When she got there, she found that hundreds of others had the same idea. The crowd eddied, the people on the fringes waiting patiently, dwarfed by the Herodian stone. She sensed many things but perhaps they came from within her, pinned as she was between a sobbing graybeard and a young boy, his face dazzled.

She slipped into a hole in the mass, getting closer. The people next to the Wall were considerate. They stayed a moment or two and then moved away, allowing others in. Pushed and tossed, eventually she found herself next to the sun-warmed blocks.

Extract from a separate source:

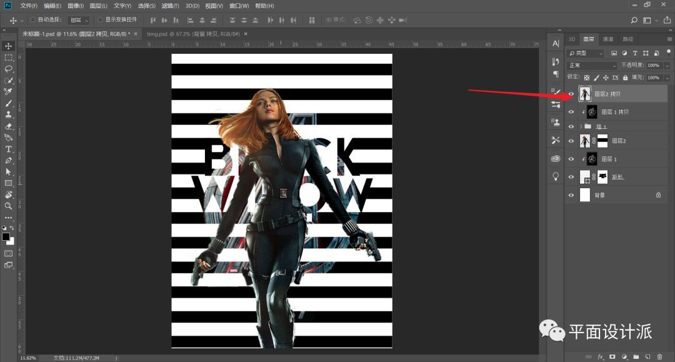Switch to the 通道 panel tab
The image size is (675, 362).
pyautogui.click(x=608, y=39)
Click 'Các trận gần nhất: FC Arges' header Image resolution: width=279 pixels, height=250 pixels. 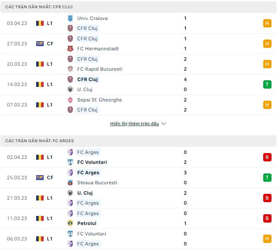pyautogui.click(x=40, y=141)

All along the line, people were reaching with reverence to touch the stones, weeping with gratitude, many writing prayers and stuffing them into crannies, courting the legend that such requests were granted by the Lord. The only paper she had was an old shopping list. On its back she scribbled a petition that eventually she might have the son that this time had been denied her. She put it in a crack, hoping somewhat giddily that the sides of the note would not be confused, and that she would not have to carry and birth eggs, bread, cheese, apples and a herring.

She moved away, making room for another woman. The crowd was a net that she battered until the mesh parted to let her swim through a stream of sound loud as pain, a
shofar
blown in her ear. A circle of Polish Hasidim held hands and danced, chanting to their own triumphant tune a snatch of psalm—
Thy Mercy I Do Trust!
Some were bearded and gray. Little boys, each dressed exactly as their elders in fur-trimmed
streimels
and long black caftans, shared the blanket of ecstasy woven by the voices and bodies. As she watched, a paratroops officer made himself a link in the chain, whirling and stamping his red boots, his head thrown back and his eyes, like theirs, searching the heavens. Finally he broke loose and stood laughing and breathless, and she saw that she knew him.